警惕!微信群中的新型“银狐”病毒来袭
近期,火绒威胁情报系统再次揭示了一种新型后门病毒,它披着“企业补贴政策名单.msi”、“12月稽查税务.msi”等诱人的伪装,活跃于微信群聊中,对用户终端安全构成了严峻挑战。一旦用户不慎下载并运行,病毒将迅速激活,释放恶意文件,植入计划任务,实现远程操控,威胁用户隐私和数据安全。
深入解析:银狐木马的新变种
火绒曾揭露“银狐”木马的变种趋势日益明显,它采取了更多策略来规避安全软件的检测。火绒工程师强烈建议用户时刻警惕群聊中的未知文件,尤其是.msi、.rar、.exe、.chm、.bat和.vbs等后缀,务必在安全软件扫描确认后再执行。火绒安全产品已能有效拦截和查杀此类病毒,用户需及时更新病毒库以构建更强的防护屏障。
深入分析:病毒样本行动路径
以“企业补贴政策名单.msi”为例,病毒安装过程中,CNM.exe和erp.exe是主要执行者,它们在C:\Windows\HAHA目录下释放多文件,其中CNM.exe拆分为16进制文本以逃避检测。接下来,"opl.txt"的加密代码文件被加载,用于计划任务,触发erp.exe的进一步行动。

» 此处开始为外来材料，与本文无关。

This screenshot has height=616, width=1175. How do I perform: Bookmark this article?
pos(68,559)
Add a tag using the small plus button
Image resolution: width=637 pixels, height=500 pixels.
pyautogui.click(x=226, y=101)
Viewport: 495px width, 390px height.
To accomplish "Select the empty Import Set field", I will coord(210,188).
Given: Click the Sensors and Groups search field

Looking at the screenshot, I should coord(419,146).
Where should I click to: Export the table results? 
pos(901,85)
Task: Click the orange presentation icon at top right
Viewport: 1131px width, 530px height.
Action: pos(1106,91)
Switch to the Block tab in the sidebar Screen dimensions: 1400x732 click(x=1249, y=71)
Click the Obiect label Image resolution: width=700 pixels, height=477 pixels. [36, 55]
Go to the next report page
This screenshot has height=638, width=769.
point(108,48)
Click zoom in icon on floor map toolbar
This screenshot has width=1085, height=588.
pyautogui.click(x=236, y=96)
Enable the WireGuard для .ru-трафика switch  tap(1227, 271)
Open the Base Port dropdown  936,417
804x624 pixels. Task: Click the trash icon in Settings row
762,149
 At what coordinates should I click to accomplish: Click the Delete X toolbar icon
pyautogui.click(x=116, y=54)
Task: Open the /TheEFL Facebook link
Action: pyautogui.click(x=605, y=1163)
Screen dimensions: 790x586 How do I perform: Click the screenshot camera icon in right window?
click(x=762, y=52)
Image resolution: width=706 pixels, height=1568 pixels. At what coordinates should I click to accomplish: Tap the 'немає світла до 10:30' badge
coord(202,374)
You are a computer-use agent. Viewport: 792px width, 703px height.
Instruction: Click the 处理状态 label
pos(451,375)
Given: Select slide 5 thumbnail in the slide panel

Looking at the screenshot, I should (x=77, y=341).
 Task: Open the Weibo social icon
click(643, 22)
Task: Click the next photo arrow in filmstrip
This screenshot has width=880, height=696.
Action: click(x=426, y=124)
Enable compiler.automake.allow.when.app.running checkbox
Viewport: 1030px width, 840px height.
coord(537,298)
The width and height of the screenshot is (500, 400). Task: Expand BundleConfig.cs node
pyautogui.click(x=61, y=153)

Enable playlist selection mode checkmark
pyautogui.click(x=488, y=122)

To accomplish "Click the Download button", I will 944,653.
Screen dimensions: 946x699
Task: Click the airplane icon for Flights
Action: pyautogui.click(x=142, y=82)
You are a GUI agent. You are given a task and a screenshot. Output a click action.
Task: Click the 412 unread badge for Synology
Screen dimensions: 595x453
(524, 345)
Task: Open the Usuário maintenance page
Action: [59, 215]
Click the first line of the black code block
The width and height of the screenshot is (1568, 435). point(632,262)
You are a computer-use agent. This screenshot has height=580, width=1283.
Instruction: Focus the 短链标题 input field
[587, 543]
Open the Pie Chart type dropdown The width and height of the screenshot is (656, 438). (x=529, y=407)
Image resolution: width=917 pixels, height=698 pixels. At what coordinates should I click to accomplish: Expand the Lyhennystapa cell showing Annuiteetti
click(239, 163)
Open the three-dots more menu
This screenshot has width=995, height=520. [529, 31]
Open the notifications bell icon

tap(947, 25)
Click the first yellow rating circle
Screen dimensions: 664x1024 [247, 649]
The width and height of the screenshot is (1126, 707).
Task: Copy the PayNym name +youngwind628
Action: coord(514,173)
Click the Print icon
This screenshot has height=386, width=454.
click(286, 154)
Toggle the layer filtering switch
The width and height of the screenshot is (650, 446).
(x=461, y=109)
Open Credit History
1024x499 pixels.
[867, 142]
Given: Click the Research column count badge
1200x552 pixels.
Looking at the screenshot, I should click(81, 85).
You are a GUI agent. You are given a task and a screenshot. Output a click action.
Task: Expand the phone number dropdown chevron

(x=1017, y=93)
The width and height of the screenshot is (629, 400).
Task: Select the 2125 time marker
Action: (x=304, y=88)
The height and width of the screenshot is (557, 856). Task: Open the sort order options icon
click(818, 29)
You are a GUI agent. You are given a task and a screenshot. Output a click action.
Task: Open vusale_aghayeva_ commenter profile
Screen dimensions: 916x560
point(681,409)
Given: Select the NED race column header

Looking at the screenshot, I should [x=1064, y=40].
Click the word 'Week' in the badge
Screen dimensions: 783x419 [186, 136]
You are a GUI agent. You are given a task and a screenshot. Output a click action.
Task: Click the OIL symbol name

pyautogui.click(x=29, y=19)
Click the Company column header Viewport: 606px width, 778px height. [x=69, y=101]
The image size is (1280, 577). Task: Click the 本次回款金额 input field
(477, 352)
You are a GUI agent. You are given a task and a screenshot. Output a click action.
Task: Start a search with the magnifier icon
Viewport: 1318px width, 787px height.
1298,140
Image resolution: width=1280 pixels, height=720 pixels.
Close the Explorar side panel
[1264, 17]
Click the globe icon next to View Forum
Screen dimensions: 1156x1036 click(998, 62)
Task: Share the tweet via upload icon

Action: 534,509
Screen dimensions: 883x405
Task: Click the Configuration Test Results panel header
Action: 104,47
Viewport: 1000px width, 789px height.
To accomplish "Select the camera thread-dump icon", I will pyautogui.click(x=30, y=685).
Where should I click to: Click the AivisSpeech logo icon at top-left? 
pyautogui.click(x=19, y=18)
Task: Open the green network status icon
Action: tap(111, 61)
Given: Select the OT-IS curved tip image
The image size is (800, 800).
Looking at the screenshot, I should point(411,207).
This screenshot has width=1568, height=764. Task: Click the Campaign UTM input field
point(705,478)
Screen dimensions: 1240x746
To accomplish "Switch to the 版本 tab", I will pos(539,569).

erp.exe作为关键通信文件,通过libcurl.dll加载器与C2服务器连接,下载shellcode加载器,实现第二阶段操作。在代码层面,样本运用了动态生成、多重混淆等复杂策略,以绕过反病毒软件的防线。
病毒在注册表中设置了“Rslmxp nnjkwaum”服务和“ConnentGroup”键,用于管理和维护C2连接信息。样本使用硬编码的方式确定C2 IP,并创建互斥体,确保连接的唯一性。
最后,样本启动单独线程进行通信管理,C2服务器的命令将通过插件形式下发,实现远程控制和配置更新。
追踪历史:银狐攻击的演变
从erp.exe的主体文件来看,早在3月份,这一变种就被技术论坛发现并上报。后续的样本版本,都是对原始“银狐”攻击技术的不断升级。伪造的数字签名和文件信息与“银狐”攻击手法相吻合,结合其针对财务人员的攻击目标,再次证实了这是一次“银狐”组织的行动。
防范建议
面对这种新型威胁,保持警惕至关重要。务必谨慎对待不明来源的文件,养成安全下载和扫描习惯。同时,持续更新安全软件,以确保能及时识别并拦截这类高级病毒。让我们共同努力,保护自己和他人的数字世界免受此类恶意软件的侵扰。